━━━ 本文抜粋

4月23日、日本マイクロソフトがICT教育に関するオンライン講演会「Microsoft Education ICT教育フォーラム」を開催した。この講演会は大きく3つのセッションに分かれており、1つ目のセッションでは岐阜県における取り組み、2つ目のセッションでは東京都における取り組みの紹介、3つ目のセッションは前2つのセッションの登壇者によるパネルディスカッションという構成となっていた。
この記事では、岐阜県におけるICT教育に関する取り組みを紹介したセッションの模様をお伝えする。
セッション1では、始めに岐阜県教育委員会 学校支援課長の下野宗紀氏が「岐阜県におけるICT環境整備とその活用」と題する講演を行った。
同県の教育委員会では2019年3月、2019年度から2023年度までの「岐阜県教育振興基本計画(第3次岐阜県教育ビジョン)」を策定した。
この基本計画では「ふるさと教育の充実」と「ICT環境の整備と利活用の推進」という2項目を“重点的に取り組む施策”として盛り込んでいる。
ふるさと教育の充実は、小学校から高校までの12年間を一貫して「ふるさと」をテーマにした探究的な学びを推進する、という取り組みだ。小学校と中学校では体験活動を通して自分が住む地域や岐阜県全体の魅力を知り、高校では小中学校で学んだ知識を下敷きとして、学科(普通科、専門課程)や生徒の人数に応じた形で地域の課題解決に向けた学習を進めるという。
ICT環境の整備と利活用の推進は、ふるさと教育を含めた「探求的な学び」を支えるための基盤作りとして行われる。基本計画に基づき、初年度である2019年度には県立学校におけるICT環境の整備に着手したという。具体的には、以下のツールを全ての県立学校の普通教室などに配備した。

━━━━━━
━━━ 資料抜粋

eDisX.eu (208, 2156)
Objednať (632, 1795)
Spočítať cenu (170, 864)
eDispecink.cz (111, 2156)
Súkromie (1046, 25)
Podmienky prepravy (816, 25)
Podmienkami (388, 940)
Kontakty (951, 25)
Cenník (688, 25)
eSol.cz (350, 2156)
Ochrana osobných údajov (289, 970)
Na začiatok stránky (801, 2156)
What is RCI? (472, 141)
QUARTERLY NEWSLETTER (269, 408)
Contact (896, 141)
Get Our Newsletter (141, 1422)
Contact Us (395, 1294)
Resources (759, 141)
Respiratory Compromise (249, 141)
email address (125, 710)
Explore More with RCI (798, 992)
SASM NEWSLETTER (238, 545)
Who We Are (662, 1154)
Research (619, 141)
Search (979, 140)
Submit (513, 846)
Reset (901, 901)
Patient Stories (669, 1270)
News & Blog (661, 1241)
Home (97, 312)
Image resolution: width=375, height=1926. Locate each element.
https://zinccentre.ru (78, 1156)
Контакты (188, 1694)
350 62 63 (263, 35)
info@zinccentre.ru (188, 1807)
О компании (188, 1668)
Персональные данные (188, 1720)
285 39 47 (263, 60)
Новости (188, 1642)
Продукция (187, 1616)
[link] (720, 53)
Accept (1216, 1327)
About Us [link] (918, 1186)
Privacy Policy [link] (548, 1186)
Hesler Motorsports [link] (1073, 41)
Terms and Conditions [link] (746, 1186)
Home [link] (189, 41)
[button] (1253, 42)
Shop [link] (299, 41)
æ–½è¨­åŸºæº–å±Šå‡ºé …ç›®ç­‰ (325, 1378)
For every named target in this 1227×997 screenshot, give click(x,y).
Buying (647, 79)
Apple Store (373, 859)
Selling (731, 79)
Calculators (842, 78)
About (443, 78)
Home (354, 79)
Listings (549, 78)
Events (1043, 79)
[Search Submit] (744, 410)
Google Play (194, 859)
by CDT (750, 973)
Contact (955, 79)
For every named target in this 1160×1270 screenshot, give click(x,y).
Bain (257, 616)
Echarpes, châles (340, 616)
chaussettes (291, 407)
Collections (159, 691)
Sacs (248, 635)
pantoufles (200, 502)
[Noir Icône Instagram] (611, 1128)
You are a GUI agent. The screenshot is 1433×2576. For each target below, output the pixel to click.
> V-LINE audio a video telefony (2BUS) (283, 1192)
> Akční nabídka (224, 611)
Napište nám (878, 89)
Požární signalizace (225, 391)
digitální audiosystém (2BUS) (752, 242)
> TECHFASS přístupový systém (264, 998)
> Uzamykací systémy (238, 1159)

━━━━━━

§ 行う作業
1. 岐阜県のICT教育の記事によると、基本計画に「重点的に取り組む施策」として盛り込まれた2項目は何か。
2. 岐阜県のICT教育の記事を、最後の文の後から書き継ぐこと。
資料は参照しなくてよい。

§ 作業ごとの回答
1. 「ふるさと教育の充実」と「ICT環境の整備と利活用の推進」の2項目である。

2.
教職員には、基礎編と実践編の2冊からなる「活用ガイド」を配布した。
新型コロナウイルス感染症(COVID-19)の影響もあり、次の2020年度の前半は急きょ「オンライン学習支援」を行うことになった。前年度にツールの配備を進めたことが奏功し、比較的速やかに支援を始められたという。
2020年度の後半には、国からの「コロナ臨時交付金」を活用して、県立高校や特別支援学校の児童/生徒(約4万2000人)に対して1人1台のタブレット端末を配布した。高校の全生徒に対して「Microsoft 365 Education」のアカウントも発行したという。
2021年度は「1人1台タブレット端末活用元年」と位置付けて、教育委員会内に新たな組織「ICT教育推進室」を新設した。県内の各地区に「ICT推進指導主事」を配置し、定期的に学校を訪問することで各校における取り組みを支援しているとのことだ。
岐阜県立岐阜高等学校では、MetaMojiが開発した「MetaMoji ClassRoom」を活用してグループ単位の探究学習を行った。また岐阜県立大垣養老高等学校の農業科では、実習の現場にタブレット端末を持ち出して、カメラ機能などを使って果樹の生育を記録し、最適な生育環境を研究した。
オンライン学習支援については当初、教室にセットを組んで授業をそのまま配信する「ライブ形式」で行っていたが、教職員の工夫によって簡素な機材を使って配信できるようにしたという。PowerPointのプレゼンテーションを活用することで、授業の内容によってはホワイトボードのない執務室(教科ごとの準備室など)でも配信できるようになった。
岐阜県教育委員会、日本マイクロソフトと慶應義塾大学SFC研究所は2021年6月、「未来を創る学び」を目指す連携協定を締結した。
現在、この協定に基づく取り組みは順次進められているという。ただし、全ての教員が学習支援アプリを習熟しているわけではないので、今後も継続してICT活用の底上げとさらなる授業改善を進めていくという。